━━━ Selected text ━━━

# Kind of cheated... My Scanspeak & Emotiva setup.



## ErinH (Feb 14, 2007)

I have wanted to have a good reference system in the house for a few years now but never had the desire to make it happen. Car audio really is my priority because I spend so much time in the car and when I'm at home, I don't have much "me" time. You know how it goes.

In December I spotted a set of the Zaph ZRT 2.5's on ebay. They use (2) Scan Rev 7" drivers per tower, paired with the aircirc tweeter. The MSRP on the kit from Madisound is about $2k. I picked up the set, used, for $1250. Score! 
You can find more details on them on Zaph's page:
http://www.zaphaudio.com/ZRT.html

I ordered the emotiva upa-2 amp shortly after the speakers arrived. I ordered and received (today) the xda-1 DAC. I'm running coax out of the m-audio 2496 on the PC to the xda-1 and then to the 2 channel emo amp. Media is handled through iTunes. At least for now. It works well for me because I can use the iphone to remotely control my media selection and stream it off the imac downstairs.

My impressions are:
Nice!

━━━

Task 1
In the forum post about the Scanspeak and Emotiva setup, how much did the used set of Zaph ZRT 2.5 speakers cost?
Task 2
Summarize the forum post in two sentences.

━━━ Data extract ━━━

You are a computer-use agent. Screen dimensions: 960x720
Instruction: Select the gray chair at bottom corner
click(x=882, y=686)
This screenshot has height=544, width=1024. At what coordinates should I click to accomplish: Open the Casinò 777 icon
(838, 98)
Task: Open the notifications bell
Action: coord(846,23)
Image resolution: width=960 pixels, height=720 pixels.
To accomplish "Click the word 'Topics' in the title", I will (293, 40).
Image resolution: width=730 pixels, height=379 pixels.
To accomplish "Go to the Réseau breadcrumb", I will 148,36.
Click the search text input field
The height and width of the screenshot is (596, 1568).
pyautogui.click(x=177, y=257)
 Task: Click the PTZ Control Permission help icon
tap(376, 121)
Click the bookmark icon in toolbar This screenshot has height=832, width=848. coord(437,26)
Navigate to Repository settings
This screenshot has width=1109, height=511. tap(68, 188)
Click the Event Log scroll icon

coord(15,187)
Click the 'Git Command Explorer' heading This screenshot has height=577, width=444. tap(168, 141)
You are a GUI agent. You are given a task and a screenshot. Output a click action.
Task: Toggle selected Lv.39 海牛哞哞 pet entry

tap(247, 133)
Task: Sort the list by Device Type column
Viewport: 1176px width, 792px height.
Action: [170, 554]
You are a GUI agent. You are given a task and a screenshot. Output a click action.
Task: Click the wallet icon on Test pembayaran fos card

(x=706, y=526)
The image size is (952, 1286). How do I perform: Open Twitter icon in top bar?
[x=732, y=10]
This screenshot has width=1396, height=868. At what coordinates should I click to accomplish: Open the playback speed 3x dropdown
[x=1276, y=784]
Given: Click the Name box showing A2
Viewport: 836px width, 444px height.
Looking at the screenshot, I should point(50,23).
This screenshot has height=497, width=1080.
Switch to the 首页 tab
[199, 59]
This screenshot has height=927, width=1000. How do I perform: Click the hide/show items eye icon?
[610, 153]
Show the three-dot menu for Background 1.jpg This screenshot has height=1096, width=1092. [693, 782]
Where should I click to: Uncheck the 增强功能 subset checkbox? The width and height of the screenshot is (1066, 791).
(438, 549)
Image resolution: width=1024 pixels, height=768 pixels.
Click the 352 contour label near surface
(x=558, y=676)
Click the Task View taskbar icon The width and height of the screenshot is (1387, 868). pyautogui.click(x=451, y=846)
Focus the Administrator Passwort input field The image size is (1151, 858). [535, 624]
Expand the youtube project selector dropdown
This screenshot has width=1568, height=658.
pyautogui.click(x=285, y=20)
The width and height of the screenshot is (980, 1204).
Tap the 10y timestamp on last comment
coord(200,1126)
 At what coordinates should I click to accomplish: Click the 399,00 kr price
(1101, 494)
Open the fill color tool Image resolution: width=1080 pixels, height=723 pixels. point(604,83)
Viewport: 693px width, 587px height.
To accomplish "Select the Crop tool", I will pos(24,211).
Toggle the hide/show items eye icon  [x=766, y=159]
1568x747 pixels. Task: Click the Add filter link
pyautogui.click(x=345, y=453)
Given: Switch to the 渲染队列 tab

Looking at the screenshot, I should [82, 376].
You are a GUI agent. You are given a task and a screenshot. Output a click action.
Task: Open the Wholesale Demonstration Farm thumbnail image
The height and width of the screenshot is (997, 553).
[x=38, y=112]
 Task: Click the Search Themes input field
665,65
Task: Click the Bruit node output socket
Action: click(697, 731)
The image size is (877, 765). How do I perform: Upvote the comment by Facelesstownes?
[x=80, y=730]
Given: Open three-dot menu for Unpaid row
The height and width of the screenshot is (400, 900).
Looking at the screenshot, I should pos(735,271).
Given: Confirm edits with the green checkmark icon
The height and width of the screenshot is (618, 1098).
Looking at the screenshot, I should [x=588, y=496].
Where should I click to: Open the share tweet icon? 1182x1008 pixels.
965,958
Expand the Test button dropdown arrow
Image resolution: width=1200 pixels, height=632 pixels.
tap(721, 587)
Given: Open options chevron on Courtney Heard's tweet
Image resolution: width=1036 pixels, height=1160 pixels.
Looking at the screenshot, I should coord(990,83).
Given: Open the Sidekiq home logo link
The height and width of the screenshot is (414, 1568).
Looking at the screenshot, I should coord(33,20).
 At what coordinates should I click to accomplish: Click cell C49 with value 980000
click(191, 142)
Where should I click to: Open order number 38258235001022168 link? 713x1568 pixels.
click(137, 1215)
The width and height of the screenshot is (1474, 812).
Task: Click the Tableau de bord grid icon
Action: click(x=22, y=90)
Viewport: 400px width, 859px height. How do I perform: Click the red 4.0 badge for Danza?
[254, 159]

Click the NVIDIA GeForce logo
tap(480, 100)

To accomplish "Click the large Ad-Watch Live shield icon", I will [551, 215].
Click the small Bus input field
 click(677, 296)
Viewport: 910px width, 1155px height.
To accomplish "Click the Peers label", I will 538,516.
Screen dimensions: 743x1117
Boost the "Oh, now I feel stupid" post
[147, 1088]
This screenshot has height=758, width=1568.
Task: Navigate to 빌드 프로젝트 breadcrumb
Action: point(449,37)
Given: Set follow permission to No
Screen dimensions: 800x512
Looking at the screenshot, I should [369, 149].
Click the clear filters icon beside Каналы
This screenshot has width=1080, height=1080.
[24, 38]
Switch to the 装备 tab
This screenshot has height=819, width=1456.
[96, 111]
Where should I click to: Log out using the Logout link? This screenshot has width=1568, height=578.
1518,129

━━━

Exercise solution 1
$1250.

Exercise solution 2
After wanting a good reference system at home for a few years, the poster bought a used set of Zaph ZRT 2.5 towers on eBay for $1250, below the roughly $2k MSRP of the Madisound kit. The poster then added an Emotiva UPA-2 amp and an XDA-1 DAC, fed by coax from an M-Audio 2496 on the PC, with media handled through iTunes and controlled remotely from an iPhone.